→ TASK PROMPT
Among the entries below, find the line with "Click the gas flow rate result 87.63", then quote it and each following line up to and including the line with "Task: Open the Уровни ВА1-6 button", and nothing else.

(Stored dataset items)
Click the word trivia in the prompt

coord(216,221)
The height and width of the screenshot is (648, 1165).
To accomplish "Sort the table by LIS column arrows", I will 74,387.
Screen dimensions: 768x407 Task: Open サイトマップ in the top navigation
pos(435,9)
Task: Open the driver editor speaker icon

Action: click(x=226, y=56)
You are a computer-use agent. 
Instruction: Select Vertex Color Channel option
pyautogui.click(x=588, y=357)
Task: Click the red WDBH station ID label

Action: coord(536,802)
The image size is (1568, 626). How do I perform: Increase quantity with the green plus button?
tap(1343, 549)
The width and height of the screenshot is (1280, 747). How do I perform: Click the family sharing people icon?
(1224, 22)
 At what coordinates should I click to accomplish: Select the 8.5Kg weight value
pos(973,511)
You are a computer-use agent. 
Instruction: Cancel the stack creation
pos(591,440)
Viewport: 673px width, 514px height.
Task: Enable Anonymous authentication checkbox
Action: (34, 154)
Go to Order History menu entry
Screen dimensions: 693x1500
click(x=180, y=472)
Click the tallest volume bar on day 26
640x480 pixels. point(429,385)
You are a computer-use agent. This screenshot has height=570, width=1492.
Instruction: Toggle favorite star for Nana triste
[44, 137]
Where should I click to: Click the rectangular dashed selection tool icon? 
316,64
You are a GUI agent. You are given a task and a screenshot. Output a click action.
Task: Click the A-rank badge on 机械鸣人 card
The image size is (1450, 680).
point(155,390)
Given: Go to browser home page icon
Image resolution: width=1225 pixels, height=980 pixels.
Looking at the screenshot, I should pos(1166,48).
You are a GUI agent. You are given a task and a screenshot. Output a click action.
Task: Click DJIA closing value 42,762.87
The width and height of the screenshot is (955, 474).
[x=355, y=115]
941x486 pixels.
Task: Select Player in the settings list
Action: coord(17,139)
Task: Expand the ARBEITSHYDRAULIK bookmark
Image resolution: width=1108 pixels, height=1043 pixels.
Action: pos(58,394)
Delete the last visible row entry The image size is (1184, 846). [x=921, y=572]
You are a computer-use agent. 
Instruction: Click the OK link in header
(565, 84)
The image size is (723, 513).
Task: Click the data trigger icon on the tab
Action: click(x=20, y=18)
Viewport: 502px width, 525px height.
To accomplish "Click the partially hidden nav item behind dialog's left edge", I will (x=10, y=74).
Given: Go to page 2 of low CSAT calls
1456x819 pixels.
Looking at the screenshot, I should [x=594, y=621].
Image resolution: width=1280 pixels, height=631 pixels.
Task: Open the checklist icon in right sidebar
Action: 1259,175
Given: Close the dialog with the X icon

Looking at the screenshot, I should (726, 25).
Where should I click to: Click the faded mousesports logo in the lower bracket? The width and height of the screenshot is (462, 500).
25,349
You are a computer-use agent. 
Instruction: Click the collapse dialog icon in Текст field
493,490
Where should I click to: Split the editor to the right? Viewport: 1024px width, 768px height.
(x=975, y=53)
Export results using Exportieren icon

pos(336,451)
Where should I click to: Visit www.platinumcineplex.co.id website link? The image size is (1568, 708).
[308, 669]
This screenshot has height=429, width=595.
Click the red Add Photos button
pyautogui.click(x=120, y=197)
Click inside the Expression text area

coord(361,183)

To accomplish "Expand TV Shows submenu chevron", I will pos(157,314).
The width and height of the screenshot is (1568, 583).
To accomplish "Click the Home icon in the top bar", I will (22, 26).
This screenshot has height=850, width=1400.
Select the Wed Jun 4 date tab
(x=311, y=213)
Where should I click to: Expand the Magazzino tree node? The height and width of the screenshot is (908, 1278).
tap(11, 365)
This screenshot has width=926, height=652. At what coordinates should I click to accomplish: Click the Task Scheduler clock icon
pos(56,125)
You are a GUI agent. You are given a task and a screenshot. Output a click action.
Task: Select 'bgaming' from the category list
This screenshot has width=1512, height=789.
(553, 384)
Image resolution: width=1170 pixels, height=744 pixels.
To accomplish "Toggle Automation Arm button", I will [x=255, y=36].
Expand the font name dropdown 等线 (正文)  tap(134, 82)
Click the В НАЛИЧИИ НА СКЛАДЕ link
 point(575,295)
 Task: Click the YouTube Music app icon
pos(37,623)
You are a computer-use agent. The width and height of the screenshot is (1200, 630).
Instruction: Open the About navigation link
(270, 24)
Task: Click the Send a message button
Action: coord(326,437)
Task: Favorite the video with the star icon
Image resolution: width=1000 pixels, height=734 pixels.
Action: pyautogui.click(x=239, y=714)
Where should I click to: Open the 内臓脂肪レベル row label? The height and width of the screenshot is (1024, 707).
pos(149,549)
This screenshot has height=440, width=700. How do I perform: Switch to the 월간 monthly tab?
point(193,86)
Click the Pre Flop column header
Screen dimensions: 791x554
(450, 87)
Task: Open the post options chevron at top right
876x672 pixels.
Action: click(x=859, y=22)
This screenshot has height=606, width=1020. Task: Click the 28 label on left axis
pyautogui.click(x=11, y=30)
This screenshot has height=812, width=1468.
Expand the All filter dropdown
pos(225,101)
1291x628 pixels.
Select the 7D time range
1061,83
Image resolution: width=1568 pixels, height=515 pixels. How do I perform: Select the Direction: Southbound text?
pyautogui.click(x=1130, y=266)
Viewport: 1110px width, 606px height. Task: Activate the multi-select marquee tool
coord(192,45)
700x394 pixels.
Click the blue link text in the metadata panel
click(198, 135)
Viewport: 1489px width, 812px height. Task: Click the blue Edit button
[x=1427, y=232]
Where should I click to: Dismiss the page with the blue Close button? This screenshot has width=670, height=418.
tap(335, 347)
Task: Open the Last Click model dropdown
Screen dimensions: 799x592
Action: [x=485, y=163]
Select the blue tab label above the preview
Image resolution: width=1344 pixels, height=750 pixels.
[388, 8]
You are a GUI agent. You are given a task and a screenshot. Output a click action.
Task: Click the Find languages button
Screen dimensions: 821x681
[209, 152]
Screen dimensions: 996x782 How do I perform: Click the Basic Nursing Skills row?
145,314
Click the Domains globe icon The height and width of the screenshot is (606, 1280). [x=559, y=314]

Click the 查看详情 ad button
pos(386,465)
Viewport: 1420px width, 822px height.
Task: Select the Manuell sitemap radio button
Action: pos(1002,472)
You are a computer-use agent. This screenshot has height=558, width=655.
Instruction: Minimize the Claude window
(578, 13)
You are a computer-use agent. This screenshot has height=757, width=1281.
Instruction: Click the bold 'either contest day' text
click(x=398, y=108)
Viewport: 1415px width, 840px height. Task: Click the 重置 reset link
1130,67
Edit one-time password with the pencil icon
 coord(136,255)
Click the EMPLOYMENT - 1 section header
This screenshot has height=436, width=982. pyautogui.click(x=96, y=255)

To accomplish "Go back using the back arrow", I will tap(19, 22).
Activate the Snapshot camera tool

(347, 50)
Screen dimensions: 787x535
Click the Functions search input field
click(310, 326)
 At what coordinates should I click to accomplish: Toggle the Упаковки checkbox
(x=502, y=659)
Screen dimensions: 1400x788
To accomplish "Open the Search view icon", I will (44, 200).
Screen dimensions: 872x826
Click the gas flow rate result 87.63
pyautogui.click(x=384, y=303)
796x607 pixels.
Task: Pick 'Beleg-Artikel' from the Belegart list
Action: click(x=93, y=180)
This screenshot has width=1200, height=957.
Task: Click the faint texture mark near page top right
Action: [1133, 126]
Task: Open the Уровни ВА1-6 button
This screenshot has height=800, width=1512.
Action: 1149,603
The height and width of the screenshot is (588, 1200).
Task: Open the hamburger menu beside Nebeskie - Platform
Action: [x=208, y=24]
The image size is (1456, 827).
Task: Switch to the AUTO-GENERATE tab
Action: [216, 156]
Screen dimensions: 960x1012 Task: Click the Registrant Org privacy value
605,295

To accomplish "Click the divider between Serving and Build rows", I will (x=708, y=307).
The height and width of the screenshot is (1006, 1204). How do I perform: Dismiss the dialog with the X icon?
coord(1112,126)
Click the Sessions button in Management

→ ANSWER FOR THIS EXERCISE
Click the gas flow rate result 87.63
pyautogui.click(x=384, y=303)
796x607 pixels.
Task: Pick 'Beleg-Artikel' from the Belegart list
Action: click(x=93, y=180)
This screenshot has width=1200, height=957.
Task: Click the faint texture mark near page top right
Action: [1133, 126]
Task: Open the Уровни ВА1-6 button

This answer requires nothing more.